- **PAGE TEXT**:
BEGIN

Maybe I'm starting to see patterns but not sure what they are. My gm moved away from a communist country at 17 to have a "better life" in the West. Or that's how it seemed - that when we went back there was a show of things/money which seemed beyond her means. Maybe she had to show them she was doing well because they didn't want her to leave and thought she was making a mistake. I guess like me she had to prove it to them. I also moved across the world to be away from a difficult family for a better life. That's pretty accurate hmmm.

The examples in the book seem so easy - oh we just discovered you're acting our your dead uncle's role subconsciously. I feel like there's a lot of overlap or maybe multiples traumas with me? Maybe that there's enmeshment with my gm and m that are different. Maybe it just takes more time to unpack.


dollyvee

Wow...in writing about what our responses to an early break in the bond with our mother, he writes:

"Body memories of the separation can be triggered, however, when bonding or distancing is experienced in relationships. Without ever understanding why, we can feel overwhelmed by feelings of terror, dissociation, numbness, disconnection, defeat and annihiliation."

END

- **YOUR TASK**:
Reproduce the post about family patterns word for word between "Maybe I'm starting" and "pretty accurate hmmm.", inclusive.

- **STORED DATA**:
BEGIN

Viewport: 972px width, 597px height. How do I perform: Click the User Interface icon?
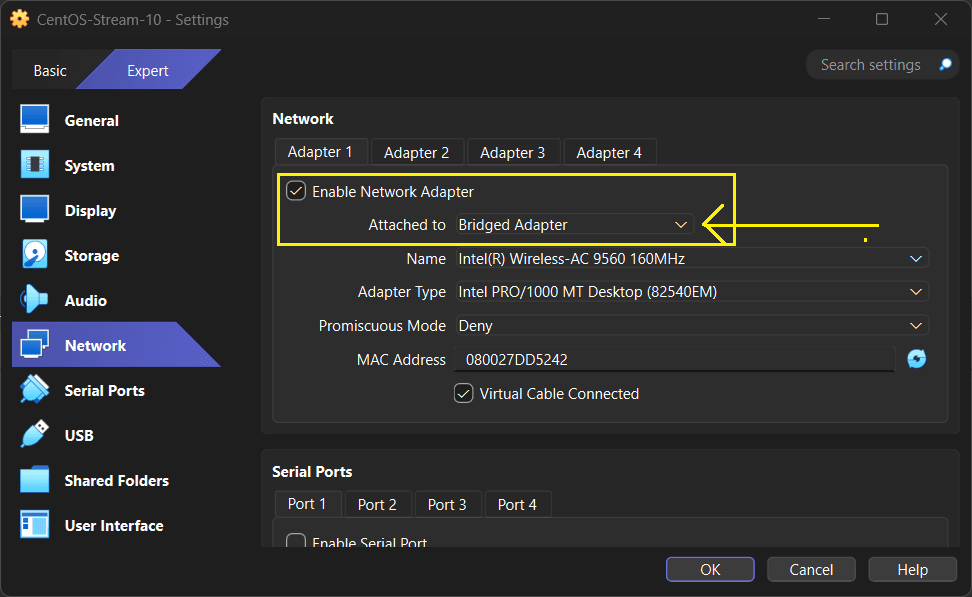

END

- **ANSWER SPACE**:
Maybe I'm starting to see patterns but not sure what they are. My gm moved away from a communist country at 17 to have a "better life" in the West. Or that's how it seemed - that when we went back there was a show of things/money which seemed beyond her means. Maybe she had to show them she was doing well because they didn't want her to leave and thought she was making a mistake. I guess like me she had to prove it to them. I also moved across the world to be away from a difficult family for a better life. That's pretty accurate hmmm.